WASHINGTON — Vermont Republican Gov. Phil Scott signed a bill May 2 that makes the state the first to change its assisted-suicide law to allow terminally ill nonresidents to make use of it.
Oregon dropped the residency requirement of its assisted-suicide law through a court settlement last year.
Vermont and Oregon are among the 10 states and the District of Columbia that allow medically-assisted suicide. The other states are Washington, Montana, California, Colorado, Hawaii, New Jersey, New Mexico, and Maine.
Oregon voters passed assisted-suicide legislation in 1994 but it was stalled in lawsuits and not enacted until 1997. Vermont was the first state to pass this law through the legislative process, in 2013.
Just before Vermont removed the assisted-suicide residency requirement, state officials reached a settlement with a Connecticut woman with terminal cancer to enable her to come to the state for lethal medication if she complied with other aspects of the state law.

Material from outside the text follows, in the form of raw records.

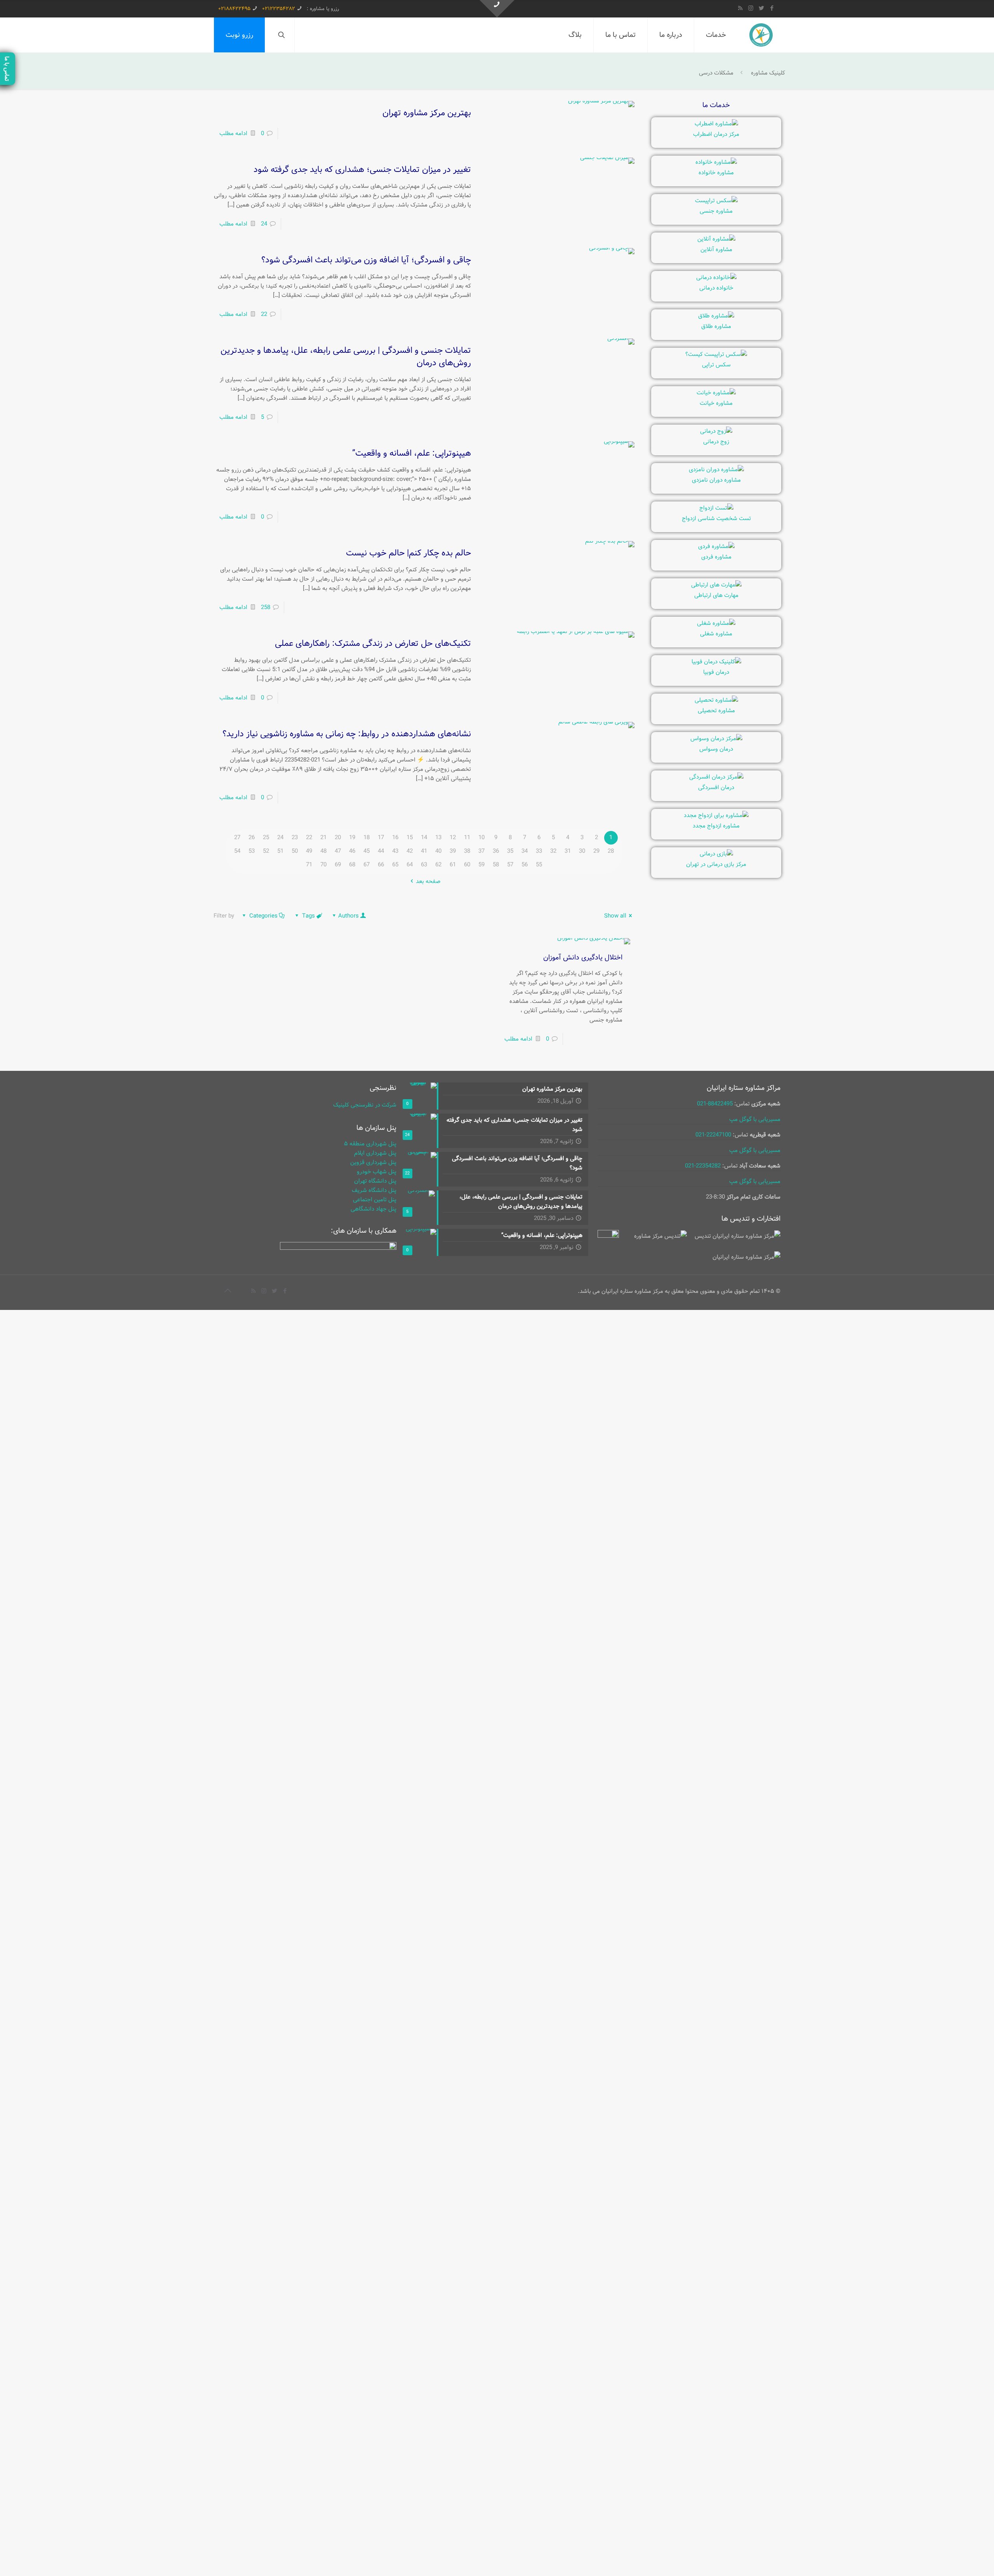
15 (410, 837)
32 (553, 851)
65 (395, 864)
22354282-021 (703, 1166)
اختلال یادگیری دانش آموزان (582, 957)
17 (381, 837)
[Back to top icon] (228, 1291)
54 (237, 851)
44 (381, 851)
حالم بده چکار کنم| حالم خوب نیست (408, 553)
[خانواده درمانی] (716, 277)
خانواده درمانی (716, 288)
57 (510, 864)
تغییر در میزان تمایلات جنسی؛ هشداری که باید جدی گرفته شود (362, 169)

She and her doctor had sued Vermont last year claiming its residency mandate for the assisted-suicide law violated the commerce, equal protection, and privileges and immunities clauses of the U.S. Constitution.
In March, when state legislators discussed removing the state residency requirement, Mary Hahn Beerworth, executive director of the Vermont Right to Life Committee, voiced her objection.
In testimony before a legislative committee, she pointed out that the law “remains a matter of contention” as it did when the state passed it in 2013, and she added that there “continue to be legitimate and serious concerns” about it.
“To be clear,” she said: “Vermont Right to Life opposed the underlying concept behind assisted suicide and opposes the move to remove the residency requirement as there are still no safeguards that protect vulnerable patients from coercion.”
Beerworth said if the state were to drop its residency requirement, she wondered what liability the state could incur if the drugs failed to end a patient’s life. She also wondered what would happen if a patient took the lethal dosage back to their home state but didn’t use the drugs.
While supporters of the new Vermont law viewed it as a positive step, enabling people to receive the treatment they wanted where it is available, opponents cautioned that it could make the state a “death tourism” spot.
The Diocese of Burlington has the U.S. bishops’ 2011 statement on physician-assisted suicide, “Live Each Day with Dignity,” posted on its website.
The statement calls assisted suicide “a terrible tragedy, one that a compassionate society should work to prevent.”
It notes that the worst suffering for the terminally ill is “often not physical pain, which can be alleviated with competent medical care, but feelings of isolation and hopelessness” and the “realization that others — or society as a whole — see their death as an acceptable or even desirable solution to their problems can only magnify this kind of suffering.”
The bishops’ statement also urges Catholics to be “leaders in the effort to defend and uphold the principle that each of us has the right to live with dignity through every day of our lives,” and says the claim that “drugs can substitute for these efforts is an affront to patients, caregivers, and the ideals of medicine.”
The Diocese of Burlington didn’t immediately respond to a request for comment.